La situación empezó a cambiar con los diálogos previos al Mariel, el desajuste de muchos muertos-vivientes cubanos que, convertidos de gusanos en mariposas, especie de zombis cruzados con Papa Noel, empezaron a llegar a Cuba sanitos, gorditos, llenos de prendas y aunque heridos por la nostalgia, casi ninguno arrepentido de haberse ajustado a las leyes norteamericanas. Eran ahora ciudadanos de Estados Unidos con los mismos derechos y deberes que cualquiera nacido en el medio de Kansas.

Desde entonces la Ley de Ajuste ha tenido ceñidores y debilitadores. Paradójicamente, son los cubanos quienes más daño le han hecho a las leyes que les permiten hacerse residentes, automáticamente, al año y un día, y aun optar por la ciudadanía a los cinco años y reclamar familiares. Pero como buenos latinos, a veces creemos que las reglas están hechas para romperse. Hasta hay un poco de feliz flirteo, de goce inmaduro en eso de infringir las leyes, burlarse del orden, retar a quien ha abierto los brazos para acogernos. Los ejemplos puestos al principio reciben seguro médico —Medicaid—, enseñanza gratuita para sus hijos, sellos de alimentos y hasta exenciones de impuestos. Y ese dinero sale del bolsillo de otros miles de cubanos que no van o no pueden entrar a Cuba.

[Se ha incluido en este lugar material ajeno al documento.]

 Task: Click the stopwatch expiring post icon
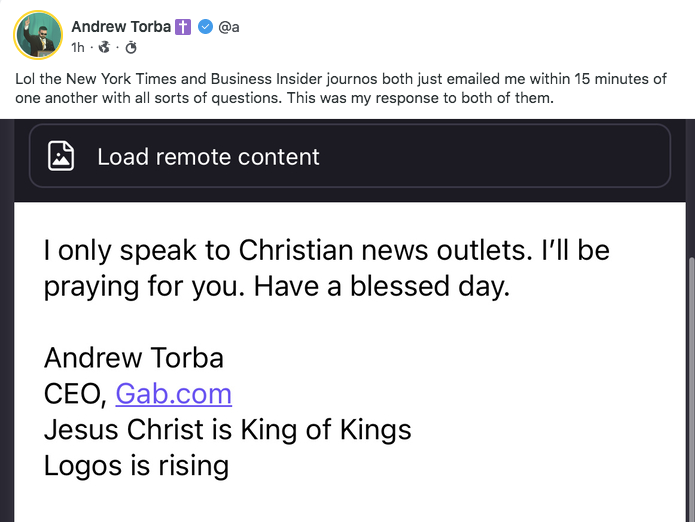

El desajuste no es dejar de viajar a la Isla cuando se tiene un familiar enfermo, un hermano preso, un hijo que no lo dejan salir, una madre que ya no podría tomar un avión para venir de visita. El desajuste es cuando, habiendo vivido tantas humillaciones, tantas carencias inducidas, afrentas muchas solo por pensar diferente al régimen, se regresa y se fiestea, se gasta el dinero de quienes aquí lo contribuyen a la Seguridad Social. El desajuste es ser inclemente con el mexicano o el italiano emigrante porque no tiene papeles, y olvidarse de que en Cuba ese mismo mexicano e italiano es un ciudadano de primera, y el cubano apenas un compañero revolucionario, jineteando fulas para poder llevar algo de comer a sus hijos. Desajuste, en fin, es olvidarse de las razones por las cuales se tomó la crucial decisión de emigrar, sabiendo de antemano que en el pasaporte cubano imprimirían un sello espantoso: salida definitiva.

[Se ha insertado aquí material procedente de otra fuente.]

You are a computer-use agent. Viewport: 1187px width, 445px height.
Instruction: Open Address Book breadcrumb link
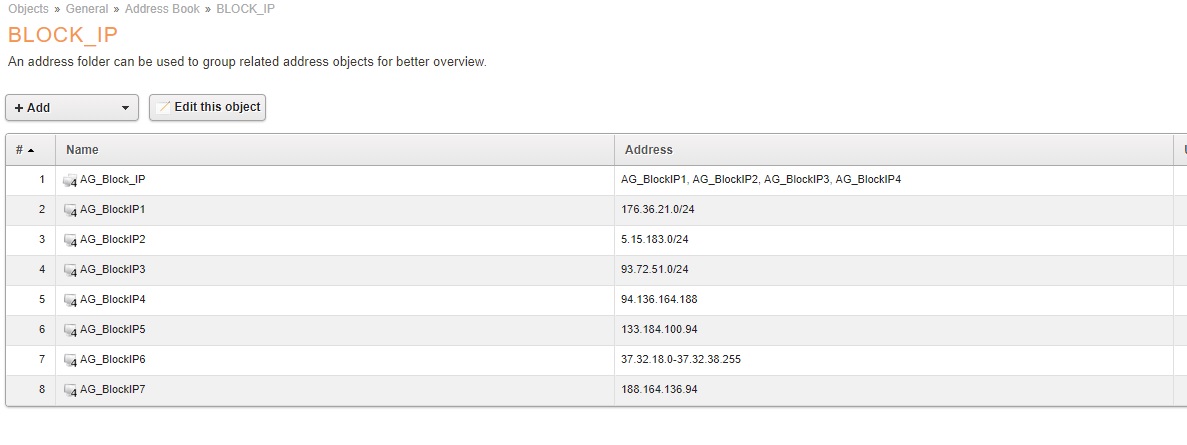(x=163, y=9)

La Ley de Ajuste tuvo sus razones y aun persisten muchas para mantenerla en pie. Ha hecho dignos y felices a miles y miles de cubanos. Pero no soplan vientos propicios para mantener inflado ese globo. La Reforma Migratoria en discusión ahora mismo en el Congreso probablemente toque, tangencialmente, nuestro muy particular ajuste. Y por si esto fuera poco, en unos días iniciaran un nuevo ciclo de conversaciones migratorias autoridades cubanas y norteamericanas; la parte cubana sostiene todavía que la Ley es un estimulo a la emigración ilegal —argumento un tanto cínico pero real si los pies están secos.

Suele el Gobierno cubano tildar de asesina la misma ley que le permite ingresar más de 2000 millones de dólares anuales gracias, en parte, a que sus nacionales legalizan rápidamente la situación migratoria y reciben ayudas de todo tipo en Estados Unidos. Pero, como diría el poeta, la ley no es asesina, la estamos asesinando nosotros.